Genome Research; doi:10.1101/gr.271874.120
Recent development of single-cell RNA-seq (scRNA-seq) technologies has led to enormous biological discoveries. As the scale of scRNA-seq studies increases, a major challenge in analysis is batch effects, which are inevitable in studies involving human tissues. Most existing methods remove batch effects in a low-dimensional embedding space. Although useful for clustering, batch effects are still present in the gene expression space, leaving downstream gene-level analysis susceptible to batch effects. Recent studies have shown that batch effect correction in the gene expression space is much harder than in the embedding space. Popular methods such as Seurat3.0 rely on the mutual nearest neighbor (MNN) approach to remove batch effects in gene expression, but MNN can only analyze two batches at a time and it becomes computationally infeasible when the number of batches is large.
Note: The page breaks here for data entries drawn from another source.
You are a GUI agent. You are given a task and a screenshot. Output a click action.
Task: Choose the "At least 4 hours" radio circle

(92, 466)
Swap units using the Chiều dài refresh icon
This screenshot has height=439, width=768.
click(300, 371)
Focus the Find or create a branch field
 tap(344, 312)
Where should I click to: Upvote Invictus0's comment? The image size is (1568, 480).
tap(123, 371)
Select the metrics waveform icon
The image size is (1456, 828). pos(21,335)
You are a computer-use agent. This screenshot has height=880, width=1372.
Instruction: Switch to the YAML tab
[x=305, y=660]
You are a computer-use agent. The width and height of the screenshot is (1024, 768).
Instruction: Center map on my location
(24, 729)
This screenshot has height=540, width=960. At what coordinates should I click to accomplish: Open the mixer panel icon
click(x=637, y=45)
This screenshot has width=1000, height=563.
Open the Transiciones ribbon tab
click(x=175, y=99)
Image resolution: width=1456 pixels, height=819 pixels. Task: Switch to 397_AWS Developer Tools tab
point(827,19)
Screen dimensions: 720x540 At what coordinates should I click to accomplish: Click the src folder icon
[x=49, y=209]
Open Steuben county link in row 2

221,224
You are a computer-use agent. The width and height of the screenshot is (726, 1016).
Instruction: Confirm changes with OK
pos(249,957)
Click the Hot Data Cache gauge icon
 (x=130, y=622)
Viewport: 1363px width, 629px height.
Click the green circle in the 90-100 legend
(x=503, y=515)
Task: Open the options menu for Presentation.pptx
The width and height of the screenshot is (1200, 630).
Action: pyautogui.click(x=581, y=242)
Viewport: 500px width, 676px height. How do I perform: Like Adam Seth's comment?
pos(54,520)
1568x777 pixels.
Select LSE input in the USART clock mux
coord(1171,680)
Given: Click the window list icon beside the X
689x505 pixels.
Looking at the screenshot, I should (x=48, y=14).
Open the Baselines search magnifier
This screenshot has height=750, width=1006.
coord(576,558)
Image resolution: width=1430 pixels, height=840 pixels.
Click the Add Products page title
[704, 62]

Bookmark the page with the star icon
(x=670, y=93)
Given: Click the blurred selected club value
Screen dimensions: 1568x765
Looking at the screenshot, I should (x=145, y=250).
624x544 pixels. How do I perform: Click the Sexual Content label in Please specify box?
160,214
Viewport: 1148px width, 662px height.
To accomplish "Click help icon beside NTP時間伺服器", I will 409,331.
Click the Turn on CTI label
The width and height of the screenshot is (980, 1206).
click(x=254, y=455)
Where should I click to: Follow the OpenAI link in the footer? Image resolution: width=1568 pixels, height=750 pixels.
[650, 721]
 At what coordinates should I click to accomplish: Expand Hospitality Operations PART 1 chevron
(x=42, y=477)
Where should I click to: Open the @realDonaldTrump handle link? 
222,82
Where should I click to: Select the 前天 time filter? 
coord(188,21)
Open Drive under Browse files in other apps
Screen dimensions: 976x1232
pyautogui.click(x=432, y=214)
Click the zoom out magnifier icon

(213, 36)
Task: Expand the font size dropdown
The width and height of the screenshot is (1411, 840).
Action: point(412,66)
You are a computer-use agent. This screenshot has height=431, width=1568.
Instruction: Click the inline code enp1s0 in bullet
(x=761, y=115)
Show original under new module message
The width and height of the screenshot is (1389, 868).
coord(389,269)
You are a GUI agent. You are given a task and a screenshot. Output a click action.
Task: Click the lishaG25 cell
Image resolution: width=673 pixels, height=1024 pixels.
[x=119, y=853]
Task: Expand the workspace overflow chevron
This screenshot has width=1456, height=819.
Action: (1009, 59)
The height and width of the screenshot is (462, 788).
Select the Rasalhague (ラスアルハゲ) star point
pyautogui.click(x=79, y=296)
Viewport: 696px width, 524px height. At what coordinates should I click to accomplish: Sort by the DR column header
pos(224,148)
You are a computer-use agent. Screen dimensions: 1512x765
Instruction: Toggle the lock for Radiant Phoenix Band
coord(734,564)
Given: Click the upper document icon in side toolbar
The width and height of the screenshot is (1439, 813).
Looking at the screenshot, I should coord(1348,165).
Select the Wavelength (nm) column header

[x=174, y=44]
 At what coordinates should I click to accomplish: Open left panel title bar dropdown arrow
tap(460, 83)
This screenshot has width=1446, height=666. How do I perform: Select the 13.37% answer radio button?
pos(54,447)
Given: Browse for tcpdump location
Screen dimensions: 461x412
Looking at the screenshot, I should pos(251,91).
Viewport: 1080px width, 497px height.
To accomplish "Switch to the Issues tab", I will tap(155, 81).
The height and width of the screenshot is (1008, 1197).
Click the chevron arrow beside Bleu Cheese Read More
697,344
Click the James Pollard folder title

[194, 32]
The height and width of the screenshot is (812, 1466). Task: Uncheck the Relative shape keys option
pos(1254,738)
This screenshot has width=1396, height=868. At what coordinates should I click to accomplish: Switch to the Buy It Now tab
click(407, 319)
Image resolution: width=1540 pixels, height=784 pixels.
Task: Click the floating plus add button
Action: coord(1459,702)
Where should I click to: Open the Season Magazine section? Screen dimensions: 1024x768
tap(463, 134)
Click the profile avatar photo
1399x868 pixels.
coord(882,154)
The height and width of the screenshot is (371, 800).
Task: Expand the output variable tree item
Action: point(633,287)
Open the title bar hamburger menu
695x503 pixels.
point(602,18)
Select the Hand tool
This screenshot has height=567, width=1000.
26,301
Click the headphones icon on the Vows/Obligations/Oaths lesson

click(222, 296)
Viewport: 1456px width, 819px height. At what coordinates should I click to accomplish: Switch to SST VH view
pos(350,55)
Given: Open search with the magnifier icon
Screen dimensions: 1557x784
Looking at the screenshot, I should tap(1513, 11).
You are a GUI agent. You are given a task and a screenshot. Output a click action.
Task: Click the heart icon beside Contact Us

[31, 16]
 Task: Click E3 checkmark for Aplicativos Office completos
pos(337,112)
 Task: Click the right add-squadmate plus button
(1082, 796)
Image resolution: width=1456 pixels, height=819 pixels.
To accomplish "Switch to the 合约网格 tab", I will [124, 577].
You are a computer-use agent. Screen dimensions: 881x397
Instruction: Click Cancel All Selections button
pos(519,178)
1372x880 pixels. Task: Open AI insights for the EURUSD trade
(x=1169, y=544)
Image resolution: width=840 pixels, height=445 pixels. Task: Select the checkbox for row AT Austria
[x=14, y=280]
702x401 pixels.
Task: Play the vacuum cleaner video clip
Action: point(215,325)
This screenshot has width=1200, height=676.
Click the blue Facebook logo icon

Here we present CarDEC, a joint deep learning model that simultaneously clusters and denoises scRNA-seq data while correcting batch effects both in the embedding and the gene expression space. Comprehensive evaluations spanning different species and tissues showed that CarDEC outperforms Scanorama, DCA + Combat, scVI, and MNN. With CarDEC denoising, non-highly variable genes offer as much signal for clustering as the highly variable genes (HVGs), suggesting that CarDEC substantially boosted information content in scRNA-seq. We also showed that trajectory analysis using CarDEC's denoised and batch corrected expression as input revealed marker genes and transcription factors that are otherwise obscured in the presence of batch effects. CarDEC is computationally fast, making it a desirable tool for large-scale scRNA-seq studies.